Purpose: To compare monoblock hydrophobic acryrlic monofocal ultraflex (UF) and monoblock hydrophobic acryrlic multifocal revision (RV) intraocular lens implantations on visual acuities and contrast sensitivities after bilateral cataract extraction.

Setting: Cumhuriyet University, Faculty of Medicine, Department of Ophtalmology.

Design: Prospective, randomized-controlled clinical study.

Methods: Sixty eyes of 45 patients [Group 1 (n=30 UF); Group 2 (n=30 RV)] with cataracts operated by phacoemulsification technique were included. The patients were examined at one day, one week, and one month, postoperatively. At three months, contrast sensitivity tests for distance were performed at 1.5,3,6,12 and 18 cpd as photopic with/without glare and mesopic with/without glare.

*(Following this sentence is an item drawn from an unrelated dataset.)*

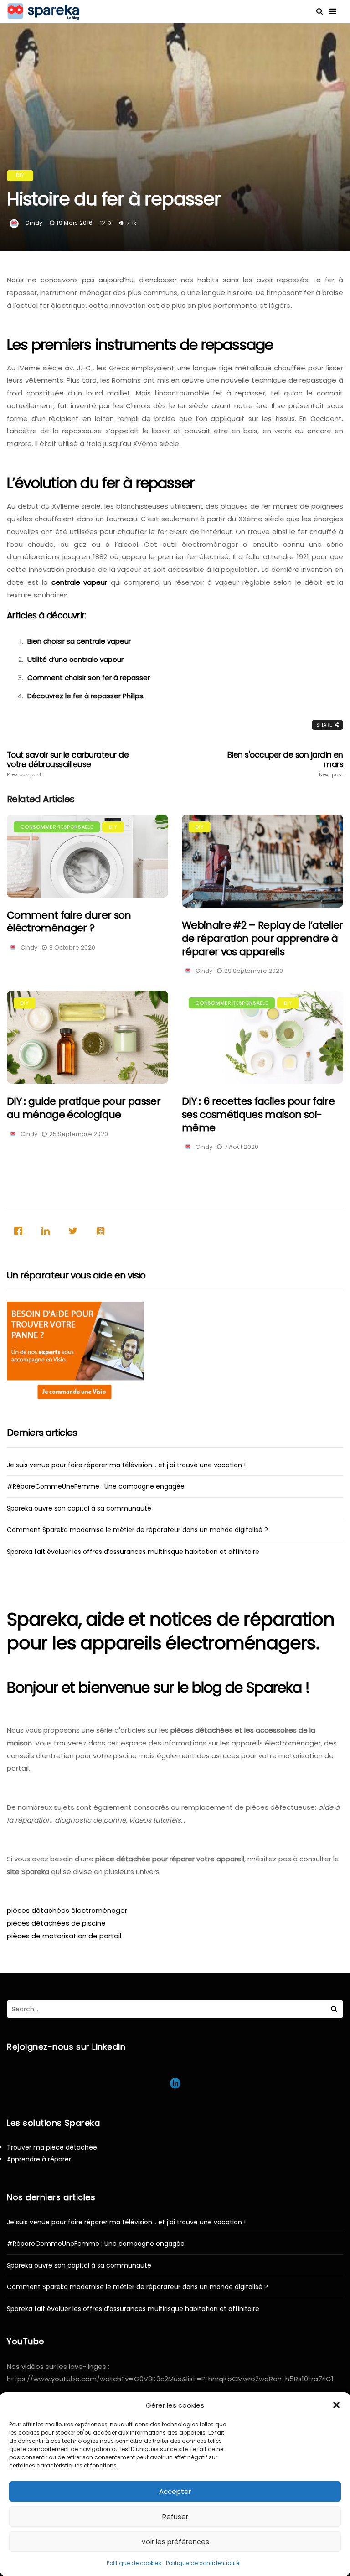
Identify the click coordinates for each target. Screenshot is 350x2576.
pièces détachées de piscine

Patients with corneal astigmatism >1.00 diopter, glaucoma or retinal detachment history, corneal disease, previous corneal or intraocular surgery, abnormal iris, pupil deformation, trauma-related zonular defects, iris and lens capsule defect, macular degeneration or retinopathy, neuro-ophthalmic disease, history of amblyopia, and ocular inflammation, intraoperative capsular defects and vitreous loss, and postoperative visual acuity <0.5 were excluded.

Results: Although it was not statistically significant (p>0.05), compared to Group 1, visual acuity was superior in Group 2. Spectacle independency for Distance visual acuity of the groups were similar (P>0.05). The visual acuity was increased with -3.00 and -3.50 refraction values in defocus curve in Group 2. In all spatial frequencies, contrast sensitivity test values were higher in Group 1 than Group 2.

Conclusion: Our study results show that although both lenses provide comparable visual acuity level, UF lens has a better optic performance on the contrast sensitivity test.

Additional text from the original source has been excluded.